Many things, most often a song I’m listening to, can trigger thoughts of Bear, my mother and other deceased family members and friends while I’m running alone.  This particular instance mostly brought on memories of Bear due to his recent passing. I began to smile.  “Run with me Bear!” I said out loud “Run with me!”.  Of course, he wasn’t physically there but his spiritual presence was steadfast.  My mind wandered and I began thinking of other people, most notably my Mom.  Her spiritual presence was also felt and I knew she was giving me a push to help me run faster and stronger.  These feelings carried me pleasantly as the song played on.  By the time the song picked up around the three-minute mark, I could now feel not only my Mom, but my grandparents, cousin Doug, Great Uncle Bill, and all the other deceased people who had a positive impact on my life running with me giving me a push with Bear leading the pack, running in front of me happily, looking back every few seconds to make sure I was still coming.  The moment was euphoric and my pace quickened as I shed a few tears of joy out there alone on the trail.  As the song ended, the moment passed and “Same ol’ Situation” began playing jolting me back into rock and roll mode. 

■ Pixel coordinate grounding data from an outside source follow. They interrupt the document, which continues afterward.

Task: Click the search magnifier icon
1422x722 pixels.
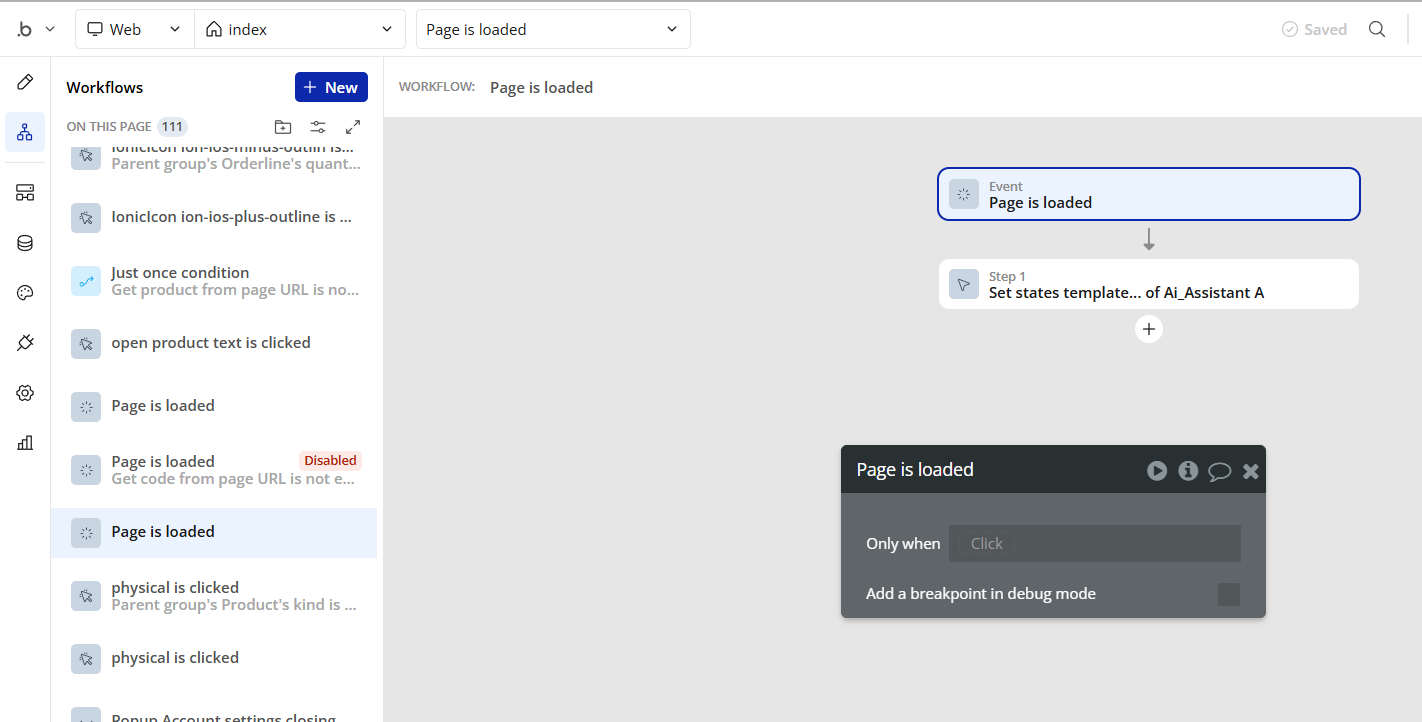Action: (1377, 29)
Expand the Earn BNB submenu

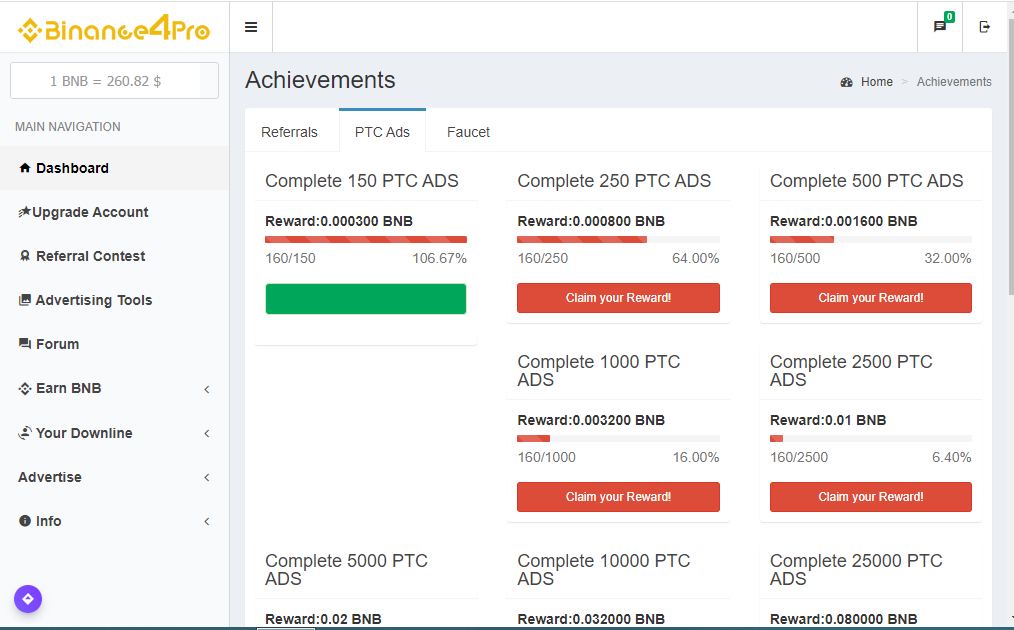(68, 388)
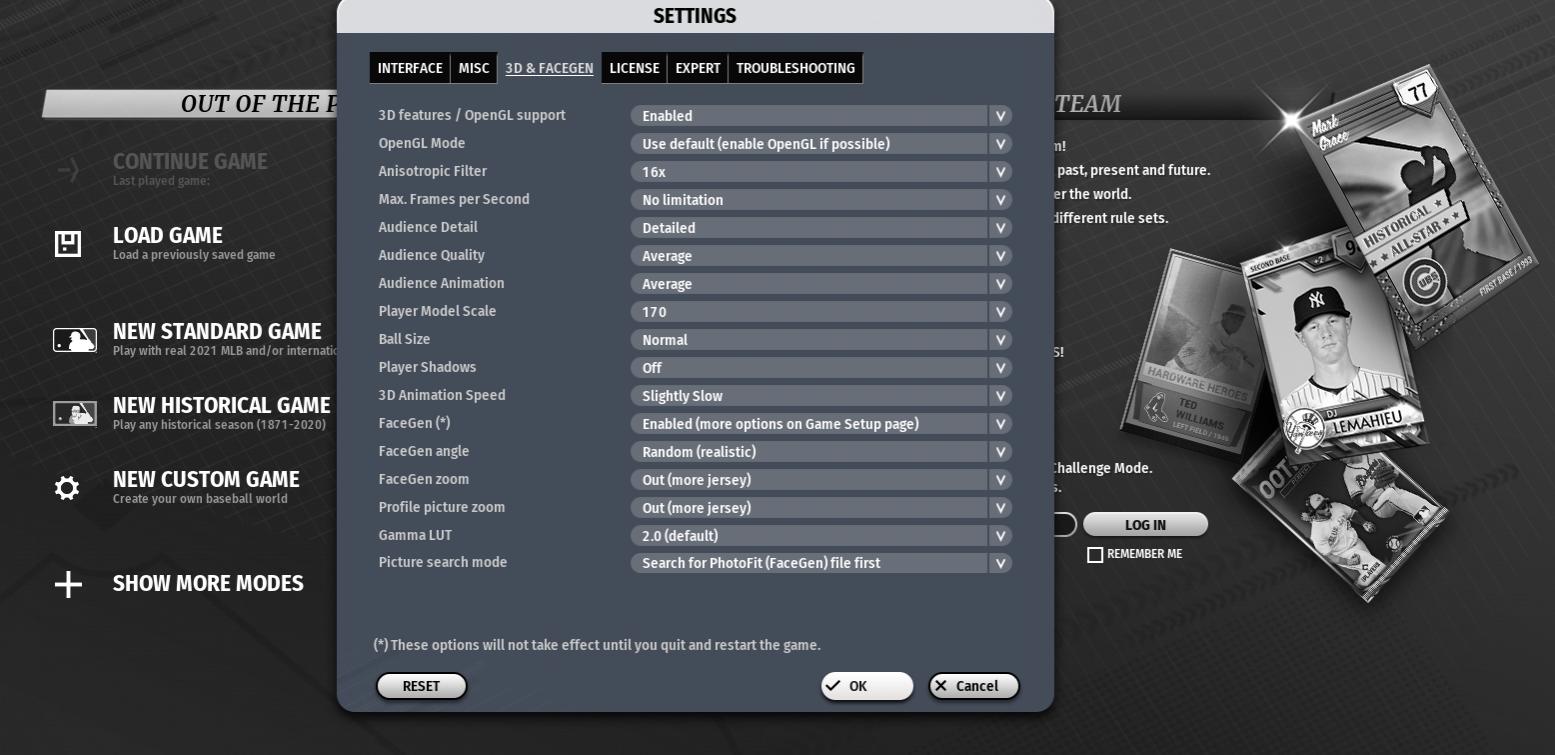Click the Load Game floppy disk icon

click(67, 243)

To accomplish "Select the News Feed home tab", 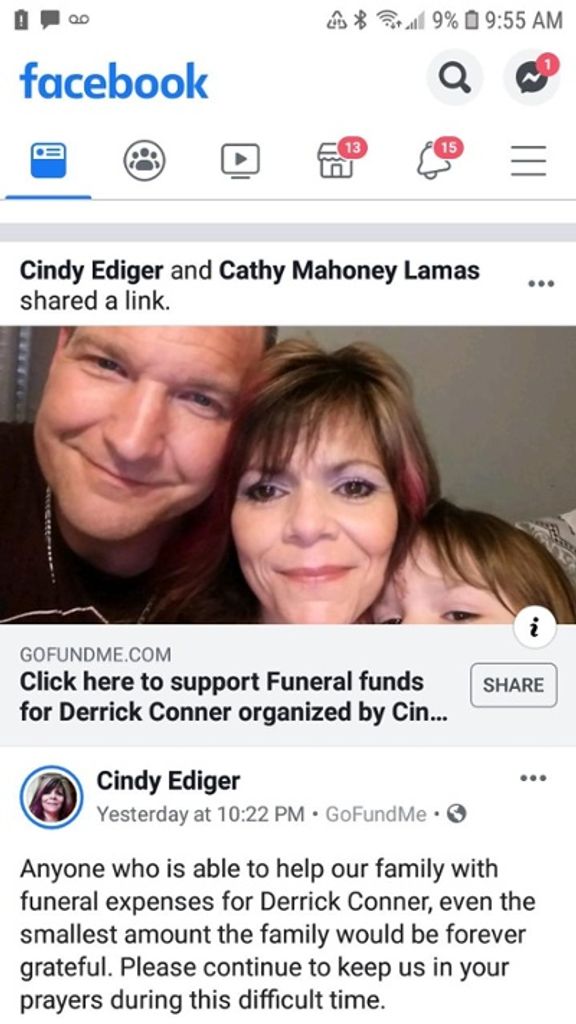I will (48, 159).
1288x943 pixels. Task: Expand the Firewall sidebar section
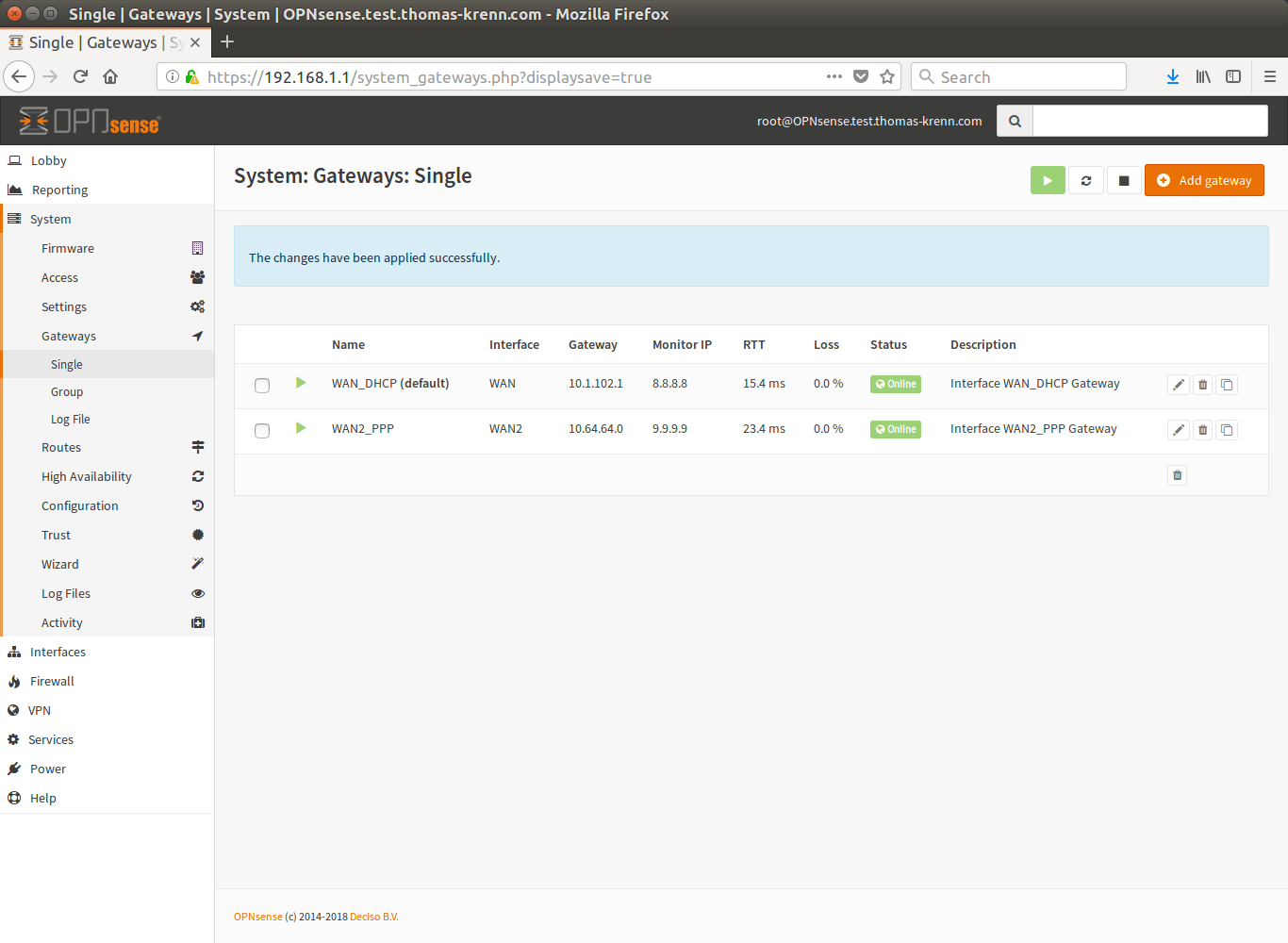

These profound moments are part of reason why I love solo running.  I may be alone but I know that I am never truly running alone.  It’s only fitting that Bear died doing what he loved to do (running around like a maniac) and he will always run in front of me in spirit just like he did in life.  There is a line in “Without You” that goes “I could face a mountain, but I could never climb alone”.  These words ring true in so many ways.  I know, without a doubt, that I could never run the way I do without the spiritual presence of my loved ones.  They are always running with me; their presence is just subtler at certain times than others.  So, to all who run with me in sprit: I can’t thank you enough for your guidance and encouragement. Without you by my side I would never be able to make it.  I love you all.  And Bear, run free up there, buddy!  Where the trail never ends and no leashes are needed.